In my previous blog post, I noted that the bilateral relationship between the United States and Laos remains limited, and will likely remain very limited for years to come. Sure, Laos is the chair of ASEAN this year, which gives the tiny country some influence, but Laos remains a minor destination for U.S. investment, and a country of more strategic relevance to China, Vietnam, and Thailand (among others) than to the United States. U.S. assistance to Laos is primarily focused on humanitarian areas.
In addition, the United States’s history with Laos includes some of the most horrific in modern U.S. history. During the Vietnam War, successive U.S. administration authorized a secret conflict in Laos, which came to include arming a large, mostly Hmong army, heavy bombing, and the insertion of small groups of CIA trainers and other contractors into the country. There, they trained Hmong and other forces, spotted for air strikes, helped forces allied with the U.S. attack the Ho Chi Minh Trail, managed radar and other communications sites, and occasionally got into firefights directly with Pathet Lao and North Vietnamese forces in Laos.
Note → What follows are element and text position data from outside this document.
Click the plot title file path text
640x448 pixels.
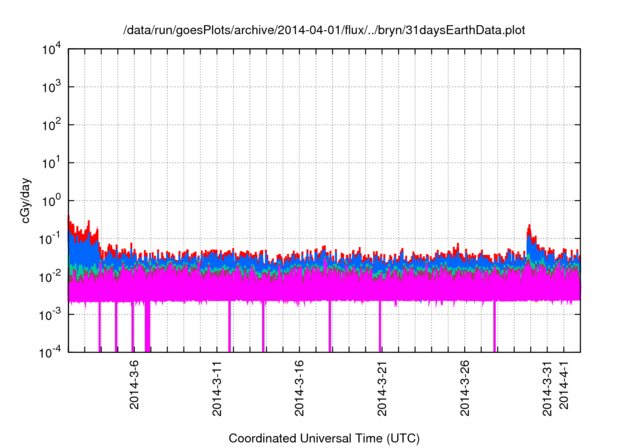click(x=323, y=32)
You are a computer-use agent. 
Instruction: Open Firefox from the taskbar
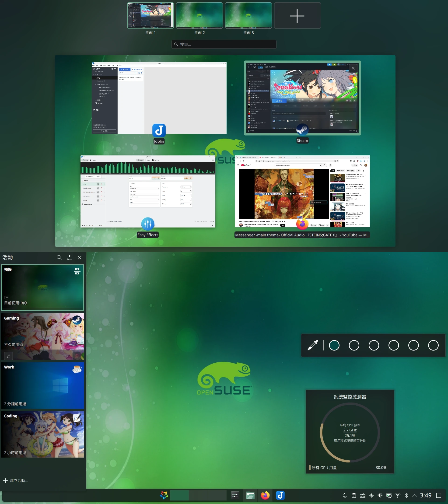point(265,495)
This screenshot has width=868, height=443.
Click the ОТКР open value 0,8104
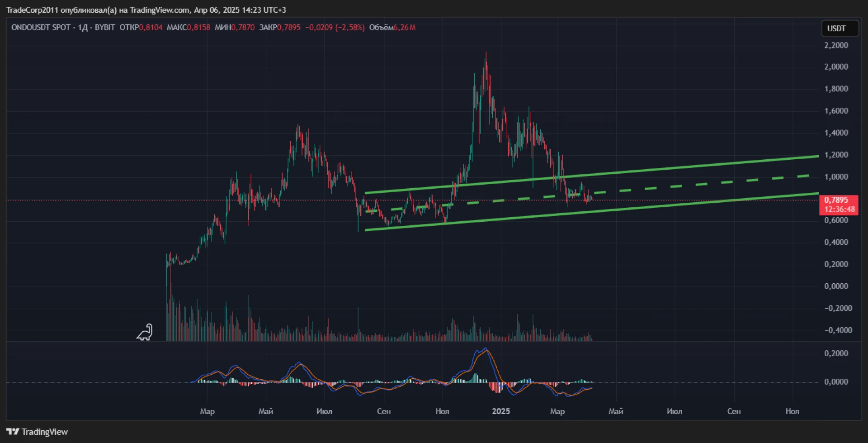(x=150, y=28)
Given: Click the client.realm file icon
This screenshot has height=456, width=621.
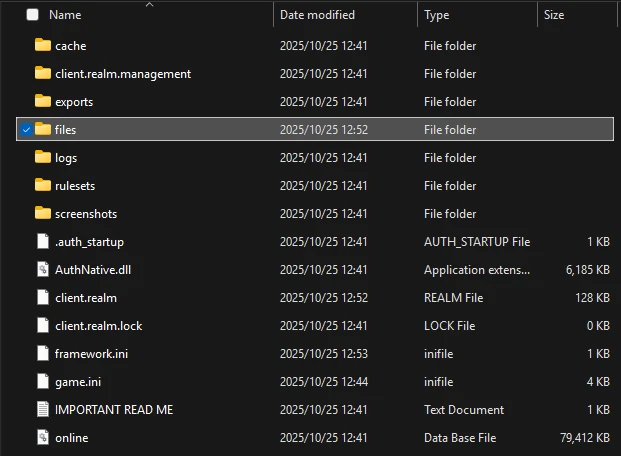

In the late 1950s and the 1960s, Laos was far from irrelevant to U.S. policy. President Dwight Eisenhower spent a considerable amount of time speaking with president-elect John F. Kennedy about Laos during the transition period between administrations after November 1960; the United States was becoming increasingly involved in Indochina at the time, and a coup in Laos in 1960 had triggered panic in Washington that the country would become dominated by a communist government. Some senior U.S. military leaders wanted the incoming president to insert a large ground force into Laos. Kennedy held the first foreign policy related press conference of his administration about Laos, where he warned that unrest in Laos, sparked by the coup and an ensuing battle for Vientiane, posed a threat to the United States. He would eventually authorize a growing covert operation in Laos in which the United States funded and armed an army comprised primarily of Hmong fighters. In addition, the Thai government would increasingly involve itself in Laos’s war; Thai commandos played an integral role quashing the coup in 1960, and fought alongside Hmong and other Laotian forces against the Pathet Lao.
Laos was more heavily bombed than any other country in modern history, and at times the U.S. bombings seemed to have no strategic purpose. Obama will be confronted with the legacy of the bombing during his trip, as other senior U.S. officials have been; to visit Laos today, virtually anywhere in the country, it is impossible to avoid the legacy of the war. Bombers released payloads on Laos reportedly because they were returning from North Vietnam without hitting targets. Today, according to a comprehensive story in Mother Jones, “80 million live bomblets lurk under Laos’ soil” and more than 100 Laotians are killed each year by unexploded cluster bombs left over from the war. As I examine in my forthcoming book on the war, which will be released in January, the Laos war was important to U.S. policy in many ways, even if it is largely forgotten in Washington now. The Laos war can be seen, in some ways, as a forerunner of other, later U.S. war efforts, in which the line between the Central Intelligence Agency and Special Forces becomes blurred---and in which the United States manages a large proxy army. Many CIA leaders viewed Laos as an example of a highly successful operation. Veterans of the CIA’s Laos war effort went on to involvement in Afghanistan in the 1980s and Central America in the 1980s, and some aspects of the Laos war mirror the CIA’s tactics in the global war on terrorism. In fact, Laos was the largest covert war in U.S. history, and one that needs to be better understood today.